This guest post comes to us from Mat Lawrence, Senior Program Manager for Atlassian’s portfolio of Server and Data Center products, driving strategy and execution globally across R&D centers. He has worked in multiple industries, evolving practices for how teams work and now drives improvements in Agile practices to stay ahead of Atlassian’s continued growth. Mat is passionate about building great teams but little makes him happier than sparring on complex problems in front of a whiteboard and coming up with that simple solution.
Offsite meetings are a great way to get everyone working together, solve complex problems and make big decisions that rely on input from the team.
If planned well and executed in an authentic way, they’re an excellent use of time. But when there is little planning, and the whole offsite is – for a lack of better terms, “winged” – then they fall flat…painfully flat.
So, what’s the difference between offsites that hit the mark and ones that don’t? It’s all about the humans.
Offsites often include bringing a team of people together from different job functions, with different personalities, goals, communication styles and communication habits.
Having one person who curates the experience, taking the team on a journey can make all the difference. From my experience, this is how you facilitate a successful offsite:
- Know why you are getting together
Take time to align with your team on the purpose and goals of the offsite. It’s your job as the facilitator to dig into what participants and stakeholders are trying to get out of it, and determine what the outputs of the offsite will be. Push leaders on these things if they don’t make sense to you. Clear goals will allow for true flexibility throughout the offsite. With this, you can change how you get to those goals throughout the offsite if a particular exercise or tactic isn’t working
- Keep the group small
Sometimes you’ll feel the need to include everyone in the offsite but in my experience, the perfect size group is anywhere between 5 and 10 people. Less than five and you’re unlikely to get the healthy, divergent perspectives that can help you examine an idea from every angle. If you happen to have a group larger than ten people, you’ll quickly find that some voices will start dominating the conversation.

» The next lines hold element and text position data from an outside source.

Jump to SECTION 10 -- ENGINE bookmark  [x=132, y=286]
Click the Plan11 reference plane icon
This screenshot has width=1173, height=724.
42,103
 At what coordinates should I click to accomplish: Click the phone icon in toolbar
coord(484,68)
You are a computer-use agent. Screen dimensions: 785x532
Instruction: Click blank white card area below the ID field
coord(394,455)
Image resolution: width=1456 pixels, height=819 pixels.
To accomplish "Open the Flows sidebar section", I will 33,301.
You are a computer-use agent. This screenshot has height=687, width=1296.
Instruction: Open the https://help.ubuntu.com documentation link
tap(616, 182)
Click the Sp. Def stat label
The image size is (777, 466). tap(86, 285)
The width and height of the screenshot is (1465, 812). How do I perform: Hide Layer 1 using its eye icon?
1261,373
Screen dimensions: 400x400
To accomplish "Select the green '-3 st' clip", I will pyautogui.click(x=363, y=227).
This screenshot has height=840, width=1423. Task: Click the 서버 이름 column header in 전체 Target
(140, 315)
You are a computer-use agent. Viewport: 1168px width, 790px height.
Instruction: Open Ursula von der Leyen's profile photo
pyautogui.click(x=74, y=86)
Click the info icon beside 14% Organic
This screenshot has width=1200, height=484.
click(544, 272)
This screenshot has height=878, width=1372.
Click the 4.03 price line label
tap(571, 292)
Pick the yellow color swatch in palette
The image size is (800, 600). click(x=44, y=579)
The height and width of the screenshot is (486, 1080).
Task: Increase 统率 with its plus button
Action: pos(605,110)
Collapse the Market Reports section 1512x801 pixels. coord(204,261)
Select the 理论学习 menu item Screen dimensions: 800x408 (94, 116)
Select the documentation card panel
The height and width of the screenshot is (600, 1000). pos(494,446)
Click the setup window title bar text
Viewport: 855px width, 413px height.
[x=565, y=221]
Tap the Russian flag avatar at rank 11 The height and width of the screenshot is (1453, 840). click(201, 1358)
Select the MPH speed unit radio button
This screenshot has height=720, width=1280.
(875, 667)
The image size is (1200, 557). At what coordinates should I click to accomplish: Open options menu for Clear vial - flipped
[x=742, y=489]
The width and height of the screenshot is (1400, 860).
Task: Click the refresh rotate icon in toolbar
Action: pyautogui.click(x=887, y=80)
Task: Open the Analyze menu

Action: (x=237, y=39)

If you do need to include more than this, design sessions that break the team up into smaller groups that can work in short iterations, bringing them back together to share and get feedback as they go. This approach will keep the offsite energizing while ensuring that everyone is contributing.
- Plan, but be ready to adapt
Starting with a good idea of how each session will run and how long they will take is definitely the way to kick off, but be ready for everything to change once you start. The thought you put into planning the details of how to get the team to each outcome will enable you to recognize when it’s time to adapt instead of just winging it on the day.
Every offsite hits a point when things slow down, or it takes longer to get to an understanding, or the team struggles to come up with the good stuff. This is when you need to get creative and help them find a way to keep moving towards the goal.
- Read the room
The best facilitators can read the people in the room and respond to changes in energy levels. They can sense frustration and challenging team dynamics.
Be ready to support them through these difficult moments and bring attention to it if necessary. Allow more time to solve a problem. Or, if you sense the team is giving up, come at it from a different perspective. Your aim is to keep bringing people back to a safe zone where they have their minds open and can do their best work.
- Be bold and help the team to be their best selves
As the facilitator, people will look to you to balance the voices in the team and make room for the quieter voices amongst the more confident, senior, and outgoing. Don’t be afraid to interrupt and challenge people if it’s needed to keep the group on track or to ask if the current approach is useful. You can make this fun or be serious, as long as you are respectful and use your facilitator power to build trust.
Questions are your superpower that can be used with confidence. Use them to challenge the group on their thinking or to move things along when you think a consensus has been reached.
- Capture the content
There is nothing worse than giving up a big block of time and not having anything to show for it. It’s not easy documenting and facilitating at the same time.
Share the load with the team and keep it simple. I often use white boards or large paper on a wall so everyone can see what’s being captured and it allows me to quickly take photos that I can pull information from later.
Make it clear at the start how the outputs will be captured and used moving forward. This helps the team call out the important decisions, assumptions being made, and actions that are needed so they don’t get missed.
- Make it a team effort
Remember, offsites are team events, so it’s everyone’s responsibility to reach the goals. They all need to know what the goals are and commit to getting themselves there.
Encourage people to speak up if they see the group going down a rabbit hole or if they can think of a more effective approach to get there when the team is struggling.
Try out some of these tactics and everyone along the journey at your next team offsite. And check out the Atlassian Team Playbook for workshops and exercises to add to your offsite toolkit.
The right balance of activities and focus on the human element will make your offsite a winner.